"""

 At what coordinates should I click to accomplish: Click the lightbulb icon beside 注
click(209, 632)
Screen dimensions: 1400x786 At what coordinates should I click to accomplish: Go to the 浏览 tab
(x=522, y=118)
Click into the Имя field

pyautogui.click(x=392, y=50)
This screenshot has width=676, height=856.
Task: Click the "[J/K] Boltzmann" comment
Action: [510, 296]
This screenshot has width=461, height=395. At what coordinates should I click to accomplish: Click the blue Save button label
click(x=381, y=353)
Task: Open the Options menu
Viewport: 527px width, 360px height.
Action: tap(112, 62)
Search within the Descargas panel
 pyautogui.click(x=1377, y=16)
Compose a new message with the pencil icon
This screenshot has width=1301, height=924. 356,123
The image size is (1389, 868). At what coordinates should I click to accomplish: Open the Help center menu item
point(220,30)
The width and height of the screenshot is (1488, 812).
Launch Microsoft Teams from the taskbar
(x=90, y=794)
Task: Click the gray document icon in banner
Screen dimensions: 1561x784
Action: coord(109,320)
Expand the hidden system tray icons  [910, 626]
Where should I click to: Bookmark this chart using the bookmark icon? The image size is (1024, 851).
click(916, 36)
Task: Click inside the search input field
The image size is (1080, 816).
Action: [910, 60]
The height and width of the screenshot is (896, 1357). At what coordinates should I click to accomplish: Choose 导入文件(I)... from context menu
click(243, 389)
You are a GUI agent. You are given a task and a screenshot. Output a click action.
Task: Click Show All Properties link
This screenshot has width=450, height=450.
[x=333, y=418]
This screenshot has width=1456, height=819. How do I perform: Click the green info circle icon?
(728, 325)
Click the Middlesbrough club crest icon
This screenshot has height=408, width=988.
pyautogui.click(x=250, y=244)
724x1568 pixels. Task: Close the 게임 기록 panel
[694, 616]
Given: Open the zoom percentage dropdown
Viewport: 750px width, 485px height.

"""

*やること*.
上のエントリを一つ残らず、一字一句変えずに書き写してもらえますか？

*回答*.
 At what coordinates should I click to accomplish: Click the lightbulb icon beside 注
click(209, 632)
Screen dimensions: 1400x786 At what coordinates should I click to accomplish: Go to the 浏览 tab
(x=522, y=118)
Click into the Имя field

pyautogui.click(x=392, y=50)
This screenshot has width=676, height=856.
Task: Click the "[J/K] Boltzmann" comment
Action: [510, 296]
This screenshot has width=461, height=395. At what coordinates should I click to accomplish: Click the blue Save button label
click(x=381, y=353)
Task: Open the Options menu
Viewport: 527px width, 360px height.
Action: tap(112, 62)
Search within the Descargas panel
 pyautogui.click(x=1377, y=16)
Compose a new message with the pencil icon
This screenshot has width=1301, height=924. 356,123
The image size is (1389, 868). At what coordinates should I click to accomplish: Open the Help center menu item
point(220,30)
The width and height of the screenshot is (1488, 812).
Launch Microsoft Teams from the taskbar
(x=90, y=794)
Task: Click the gray document icon in banner
Screen dimensions: 1561x784
Action: coord(109,320)
Expand the hidden system tray icons  [910, 626]
Where should I click to: Bookmark this chart using the bookmark icon? The image size is (1024, 851).
click(916, 36)
Task: Click inside the search input field
The image size is (1080, 816).
Action: [910, 60]
The height and width of the screenshot is (896, 1357). At what coordinates should I click to accomplish: Choose 导入文件(I)... from context menu
click(243, 389)
You are a GUI agent. You are given a task and a screenshot. Output a click action.
Task: Click Show All Properties link
This screenshot has width=450, height=450.
[x=333, y=418]
This screenshot has width=1456, height=819. How do I perform: Click the green info circle icon?
(728, 325)
Click the Middlesbrough club crest icon
This screenshot has height=408, width=988.
pyautogui.click(x=250, y=244)
724x1568 pixels. Task: Close the 게임 기록 panel
[694, 616]
Given: Open the zoom percentage dropdown
Viewport: 750px width, 485px height.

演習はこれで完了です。